Supercars has mandated a taller drop gear across the field for this year’s Great Race in order to prevent engines from sitting on the rev limiter for an excessive period of time at the end of Conrod Straight.
While the move to a 0.909 final drive ratio instead of the 0.931 is motivated by protecting the equipment, it does create the potential for a small uplift in top speeds and cars to thus once again reach the magical 300.
“They could well be,” Dutton, Team Manager at Red Bull Ampol Racing, told Speedcafe.
“Like anything, you don’t want to put your house on that because then you turn up and there’s a massive headwind and you lose your house!
“So, there are some environmental conditions that do still play a part, but it definitely could be a possibility.
“That’ll be pretty exciting.”
The last time Supercars made the drop gear taller, back in 2015, the 300km/h figure remained elusive.

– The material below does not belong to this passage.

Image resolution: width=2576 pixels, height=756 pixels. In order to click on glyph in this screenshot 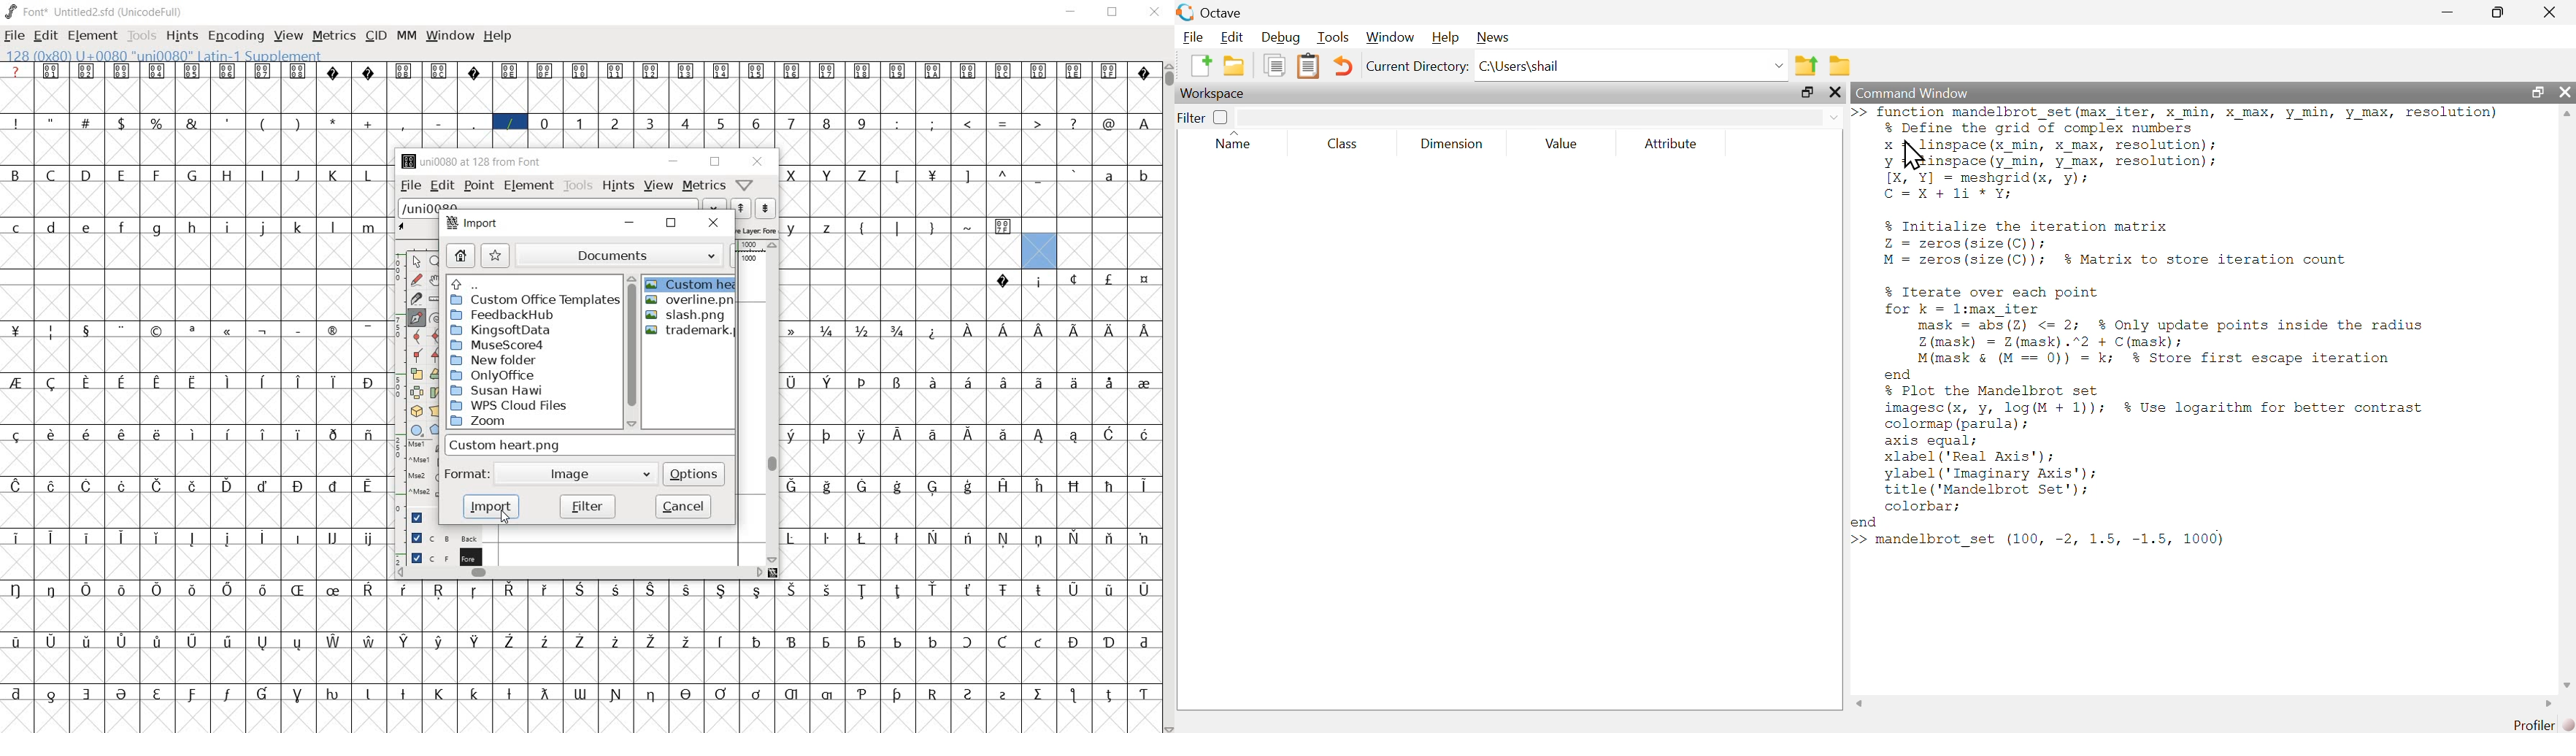, I will do `click(1074, 590)`.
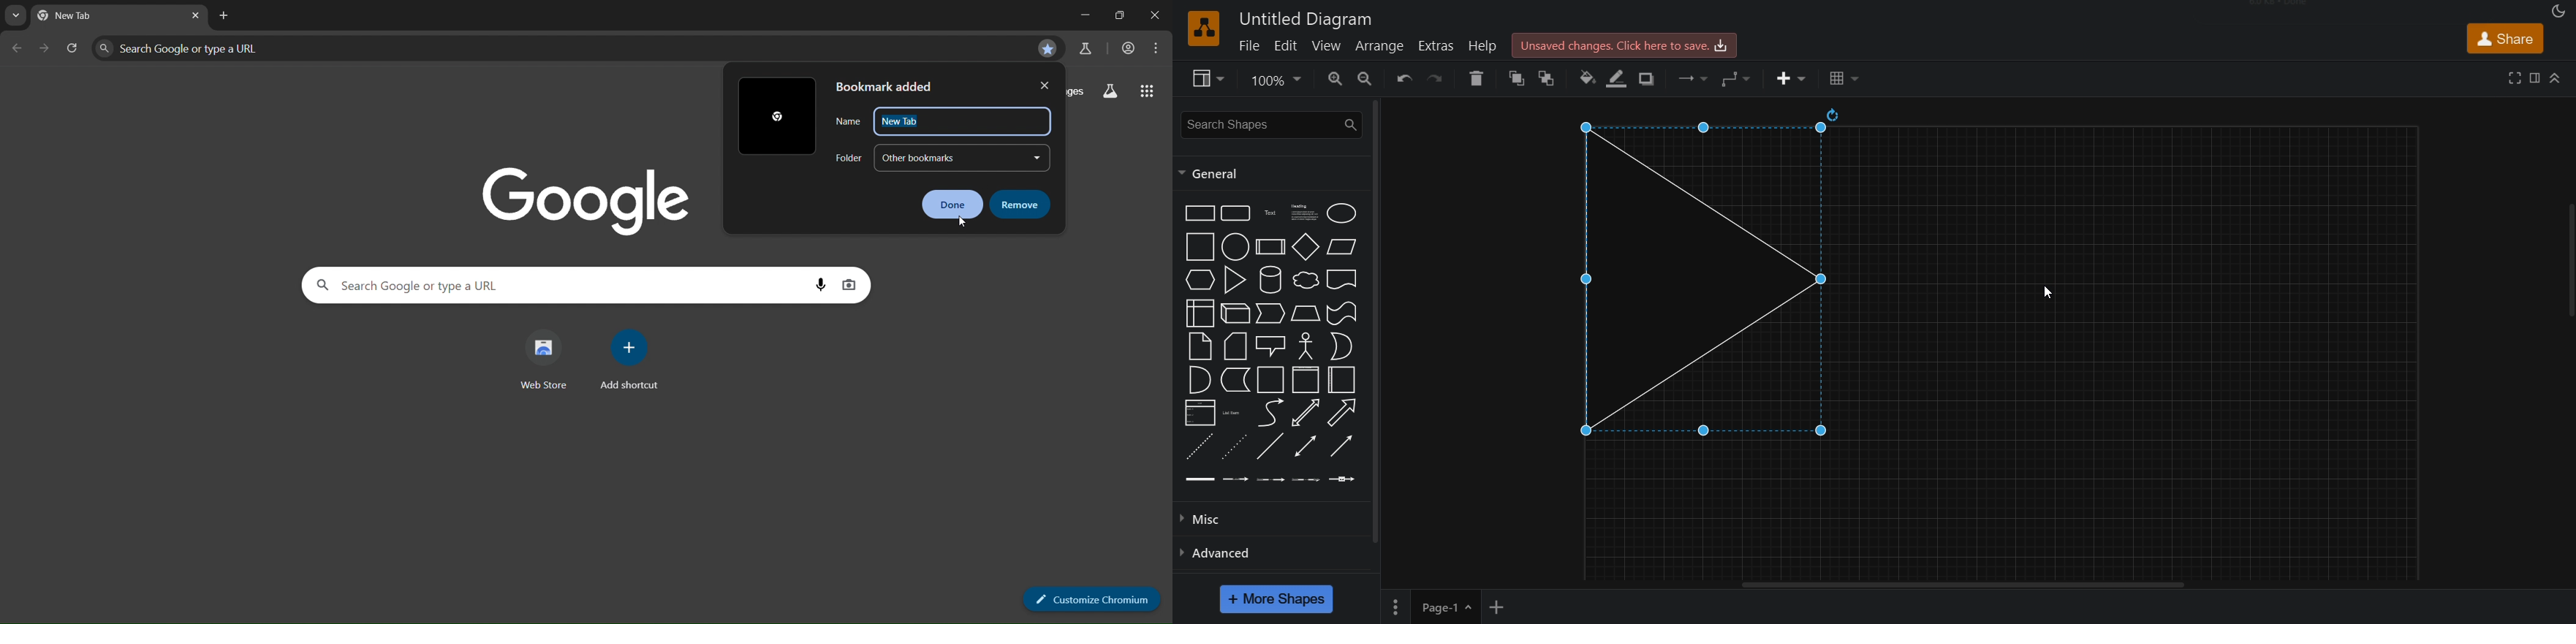 Image resolution: width=2576 pixels, height=644 pixels. Describe the element at coordinates (1235, 346) in the screenshot. I see `card` at that location.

Such a change does increase wheel speed for a given amount of revs, but with the trade-off of slower acceleration than otherwise would be the case.

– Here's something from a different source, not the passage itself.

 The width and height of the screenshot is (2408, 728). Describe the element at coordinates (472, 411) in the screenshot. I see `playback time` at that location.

Even so, Dutton says there is reason to be confident that top speeds will rise, although a trickier entry to The Chase complex could rein drivers in.
“Remember, the cars are lighter, we still have good grunt, we’ve got less drag, and the mid-corner and exit speed of Forrest’s Elbow [the corner preceding Conrod Straight] doesn’t have a huge effect with aero,” he explained.

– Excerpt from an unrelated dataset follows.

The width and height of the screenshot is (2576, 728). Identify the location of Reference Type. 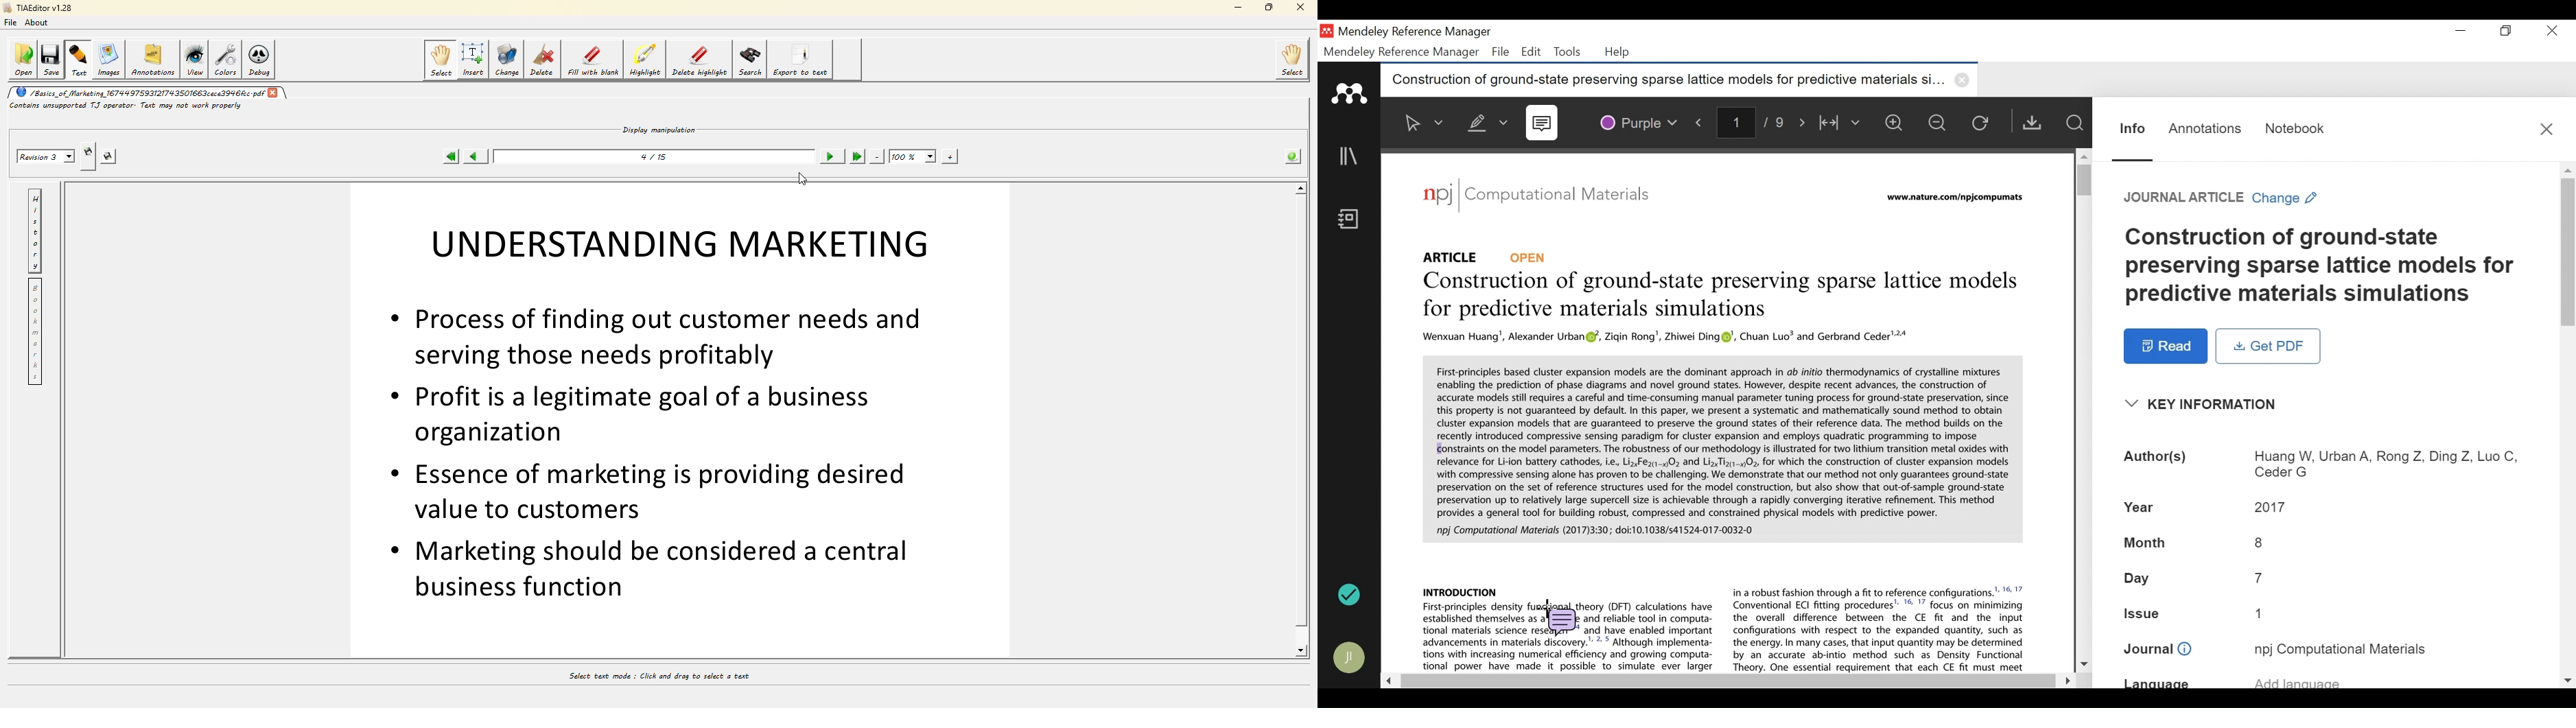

“So, you could be you could be exiting at a similar speed – or even if it’s a slightly slower speed, it shouldn’t be massive amounts – so you could get some really good top speeds there.
“Then it’s just [a matter of] what you go through the kink at because you don’t have the downforce.
“That’s where that’ll be quite possibly a different story, and then once you’re braking into The Chase as well. Those are the big things we’ve got to see.”
Supercars has long controlled drop gear ratios, with the same applying to the Mustang and Camaro (or Commodore, in the Car of the Future era) at any given track.
With new engines introduced as part of Gen3, however, it also stipulated back-up ratios for teams to bring to each track, in case a change was deemed necessary.
In the Bathurst case, the need to go taller was determined even before the field arrived, as it was for at Symmons Plains and as it has been for next weekend’s Penrite Oil Sandown 500, where cars will run with the 1.000 ratio rather than the 1.042 which was used last year.
In recent days, an arguably more significant rule change has been announced, namely that there will be no compulsory pit stops at the enduros (save for a brake pad change at Mount Panorama).
Practice at Sandown starts on Friday, while the Bathurst 1000 ‘weekend’ runs from October 5-8.